§ **WHAT YOU HAVE TO DO**
Print, word for word, every line from the beginning of the listing up to and including the line with "Given: Click the share icon above the tabs". Pictures are to be excluded.

-- Opening Marker --

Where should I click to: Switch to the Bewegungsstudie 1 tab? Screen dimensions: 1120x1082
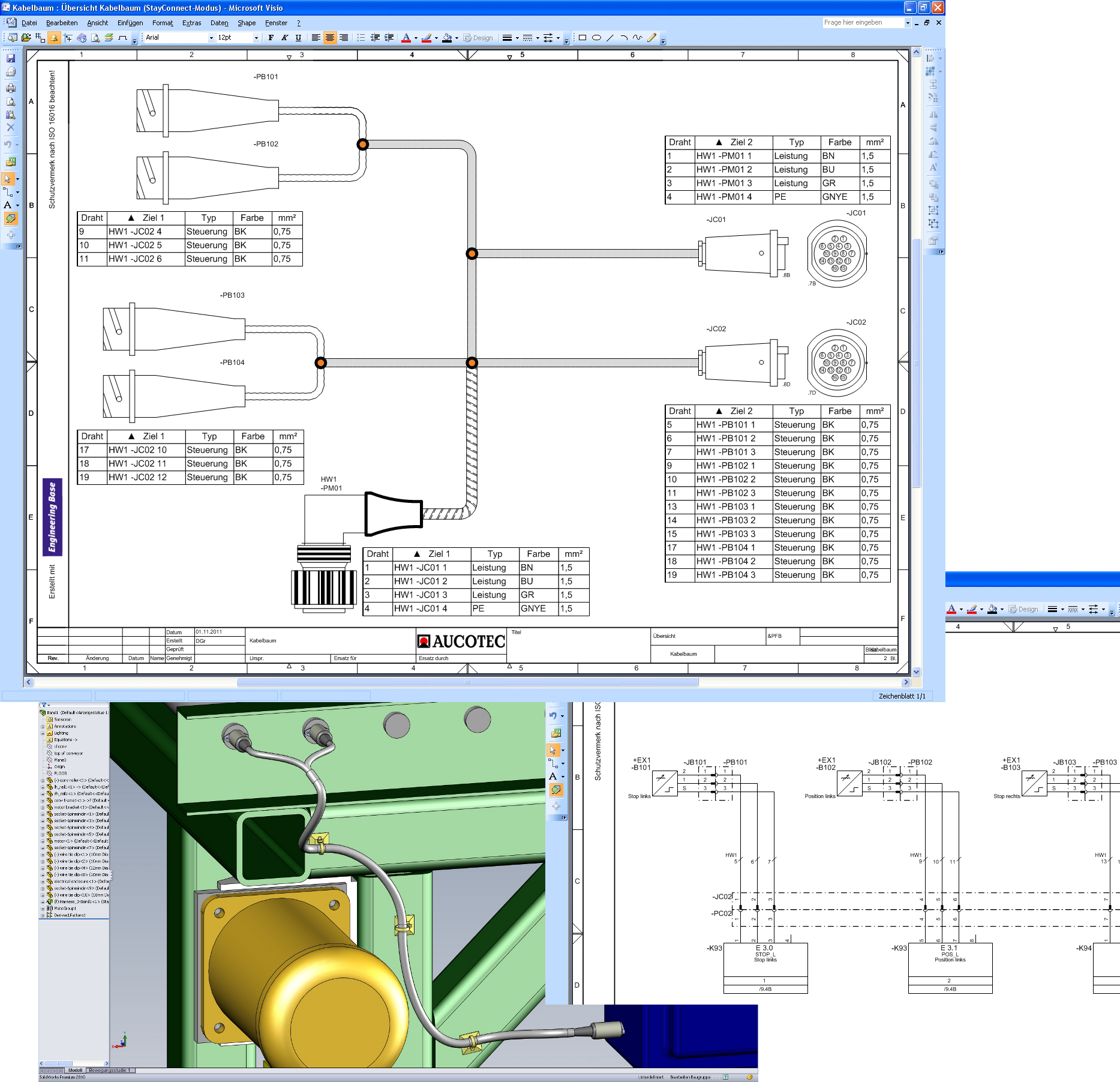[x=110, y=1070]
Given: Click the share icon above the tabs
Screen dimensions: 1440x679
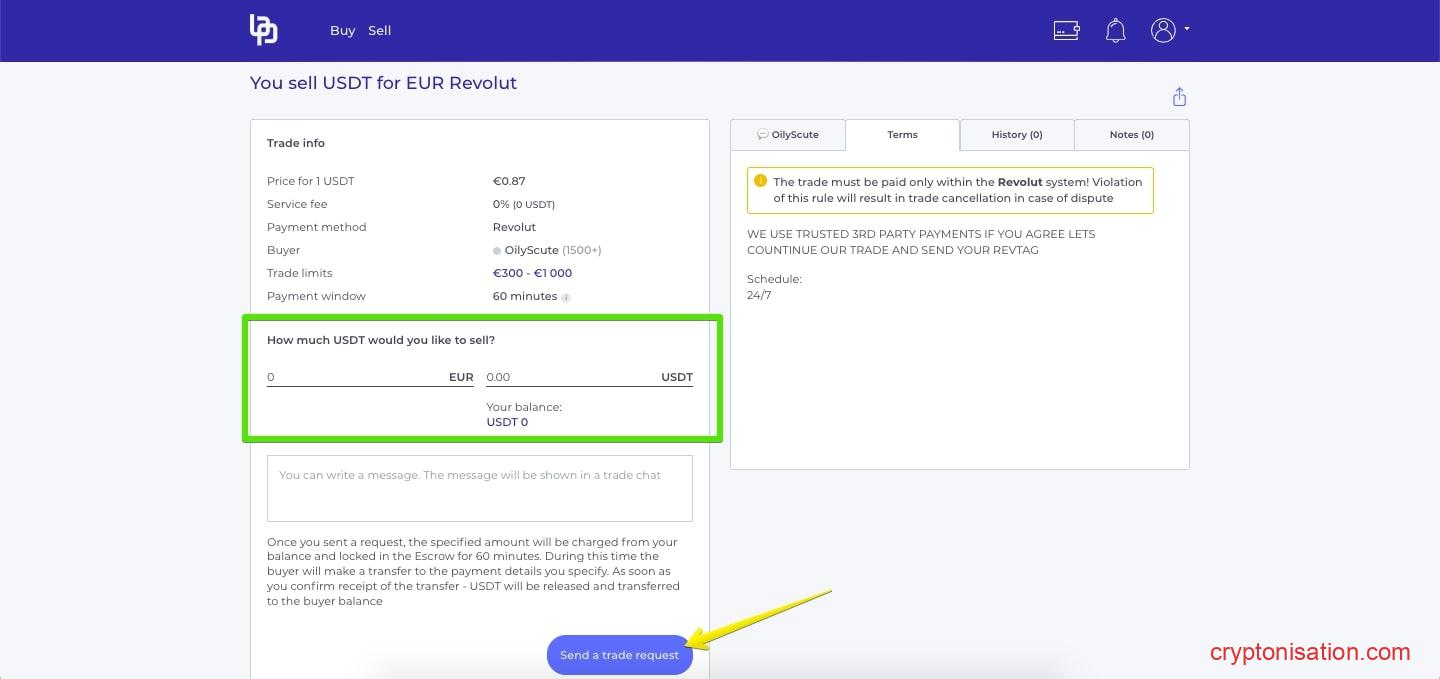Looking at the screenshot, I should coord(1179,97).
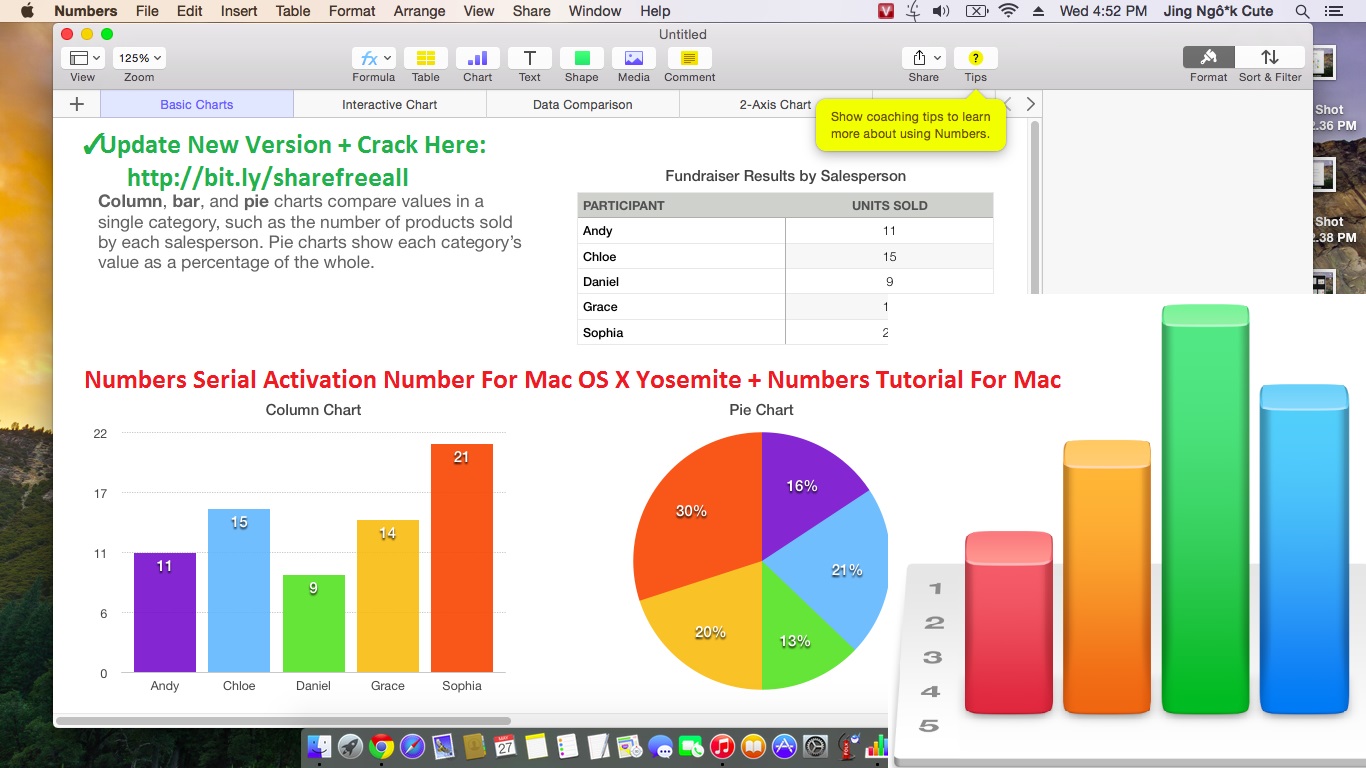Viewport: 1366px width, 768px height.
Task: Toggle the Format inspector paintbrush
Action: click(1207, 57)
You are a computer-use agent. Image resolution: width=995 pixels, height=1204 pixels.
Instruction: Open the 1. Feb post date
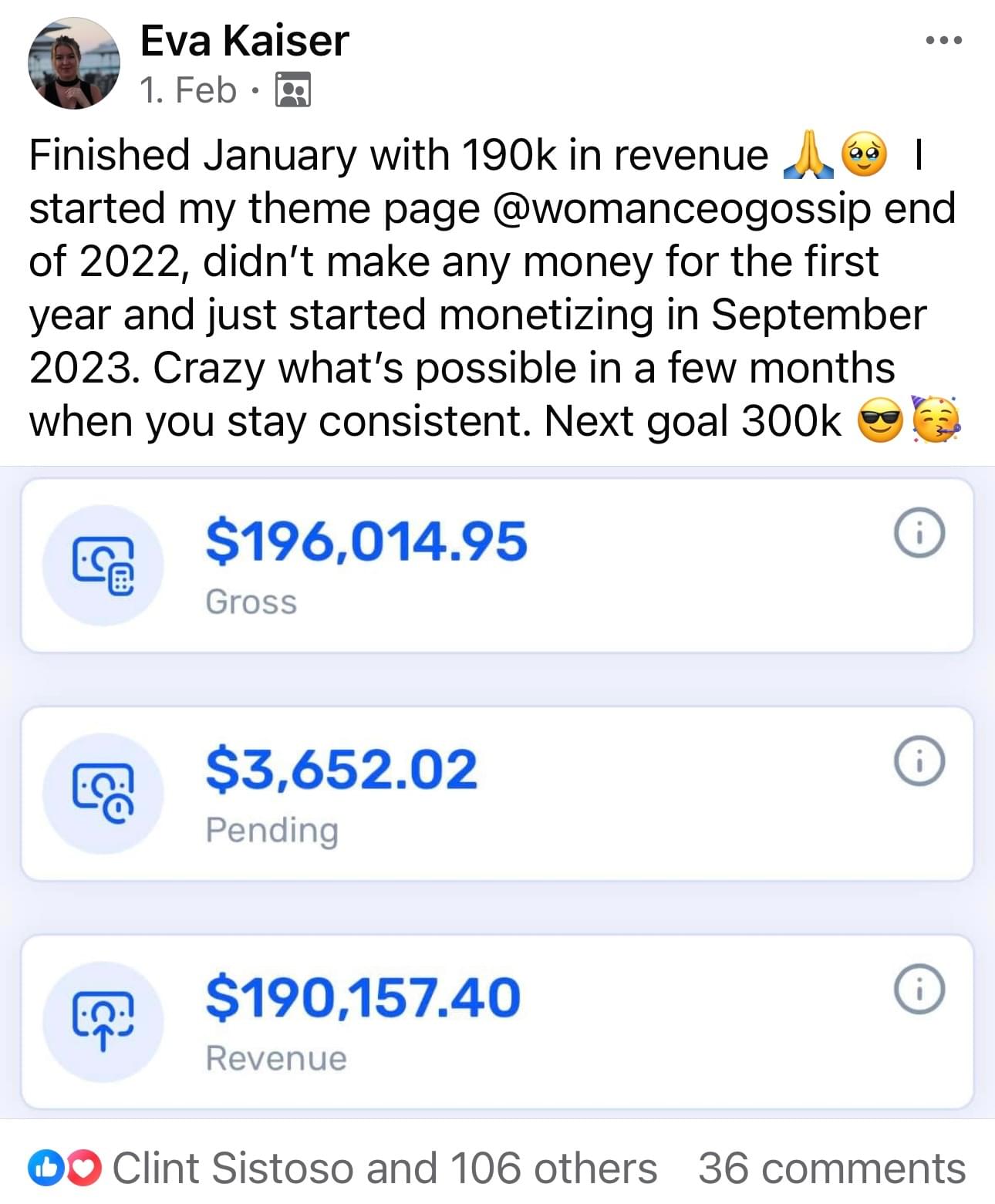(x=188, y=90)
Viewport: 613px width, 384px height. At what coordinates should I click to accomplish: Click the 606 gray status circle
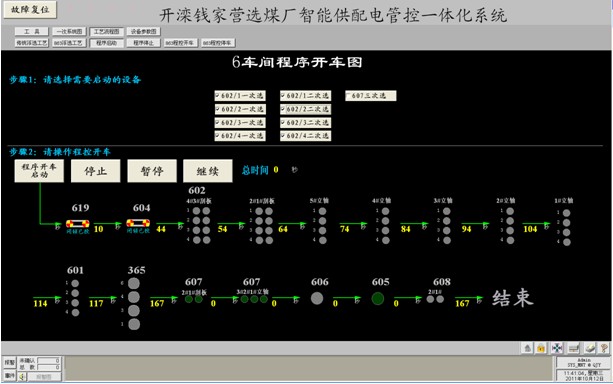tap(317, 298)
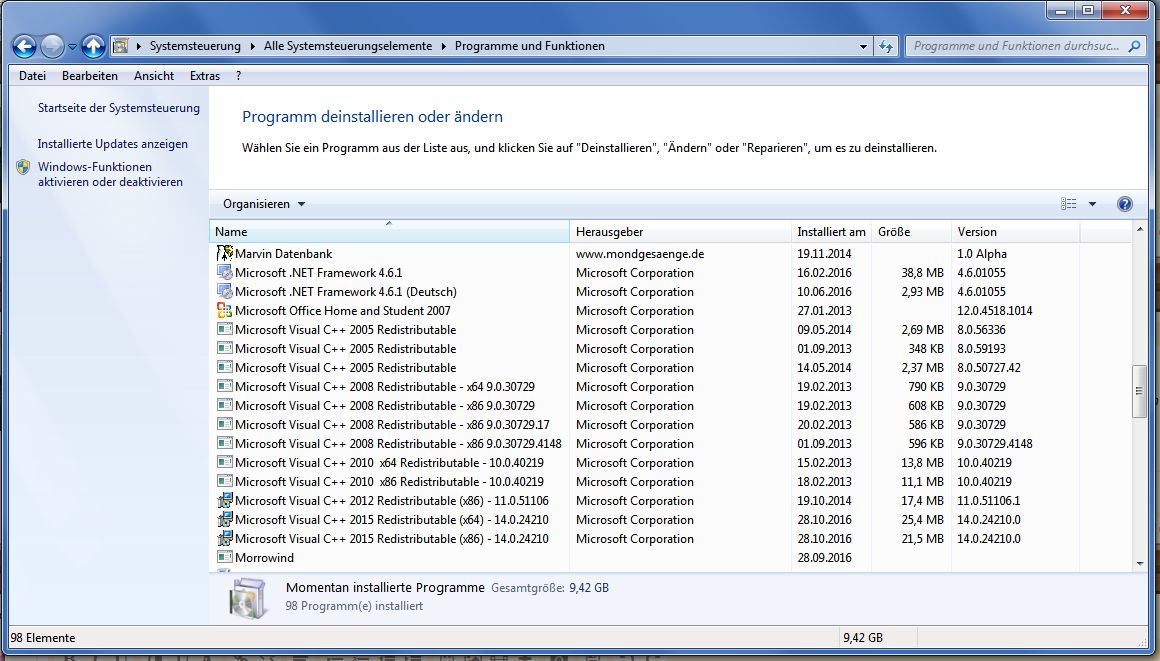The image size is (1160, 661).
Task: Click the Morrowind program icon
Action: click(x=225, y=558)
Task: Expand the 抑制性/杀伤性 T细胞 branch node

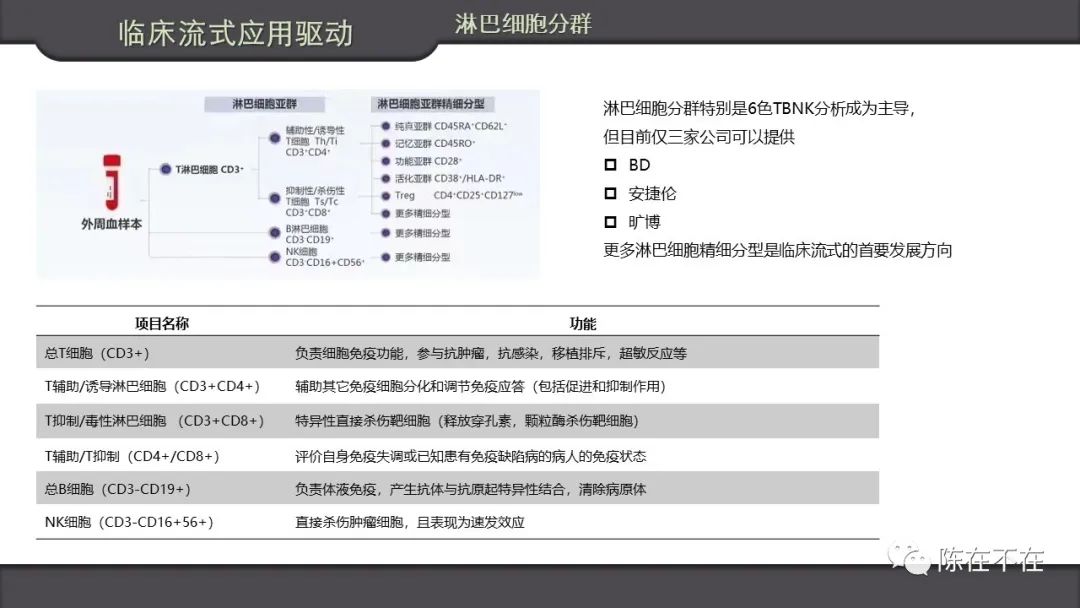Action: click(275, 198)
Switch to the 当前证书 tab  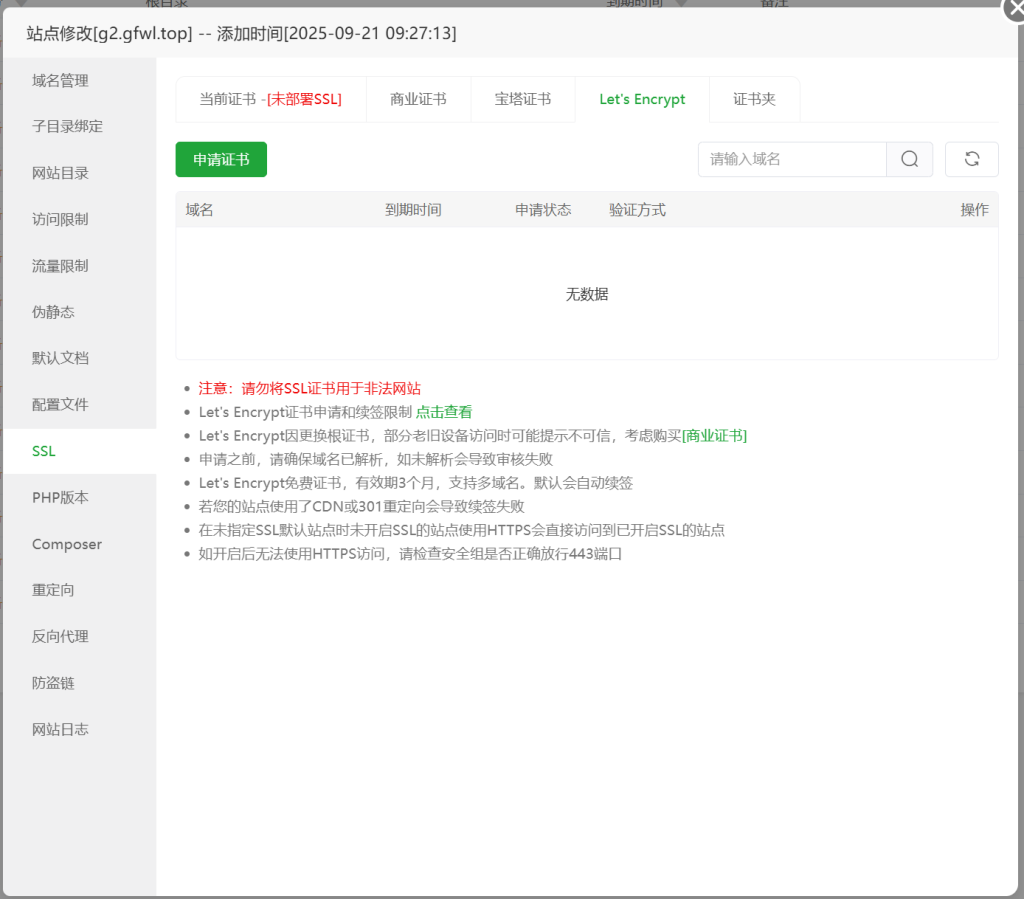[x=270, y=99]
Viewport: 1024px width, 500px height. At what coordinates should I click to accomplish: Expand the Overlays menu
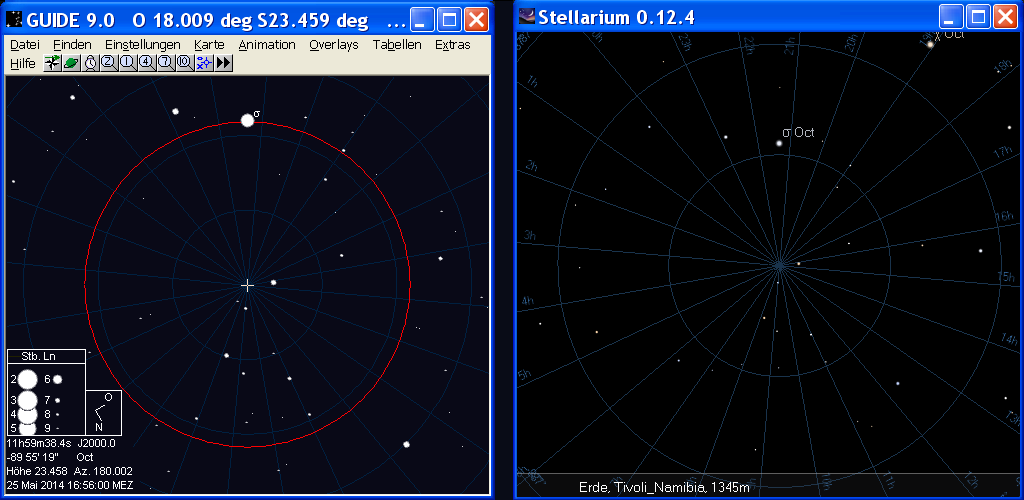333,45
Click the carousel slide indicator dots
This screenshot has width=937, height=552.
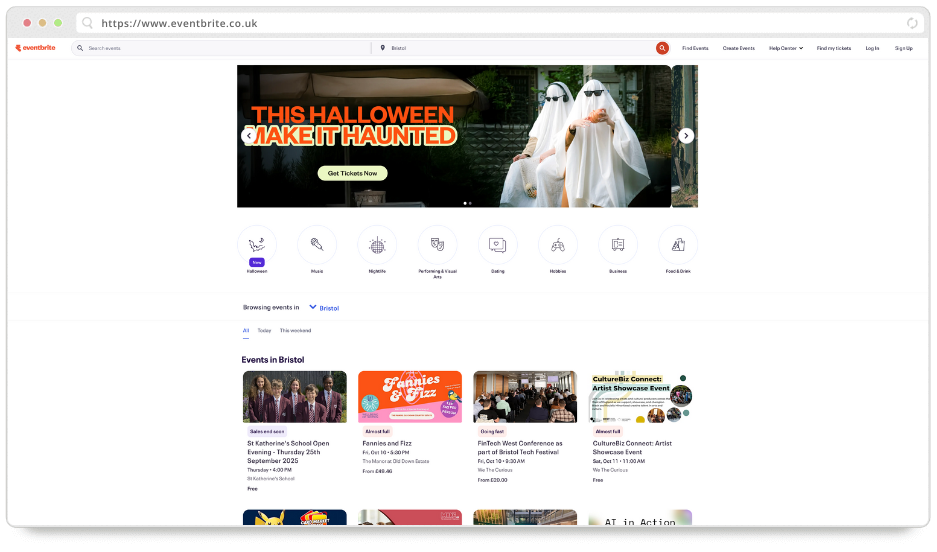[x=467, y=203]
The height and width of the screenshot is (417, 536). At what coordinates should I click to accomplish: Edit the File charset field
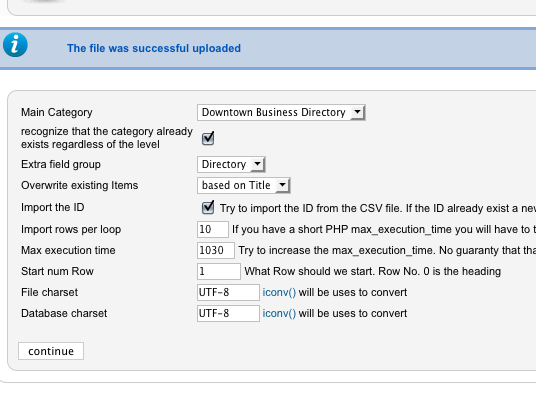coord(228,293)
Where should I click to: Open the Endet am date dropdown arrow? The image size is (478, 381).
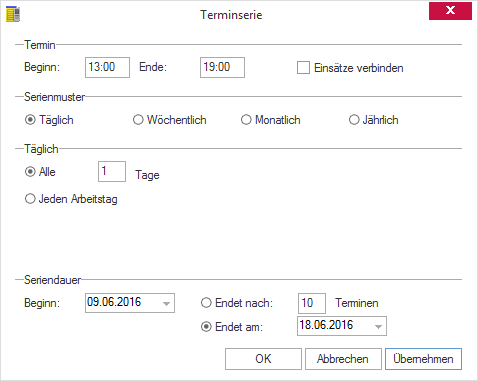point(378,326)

-- Closing Marker --

§ **THE ANSWER**
Where should I click to: Switch to the Bewegungsstudie 1 tab? Screen dimensions: 1120x1082
[x=110, y=1070]
Given: Click the share icon above the tabs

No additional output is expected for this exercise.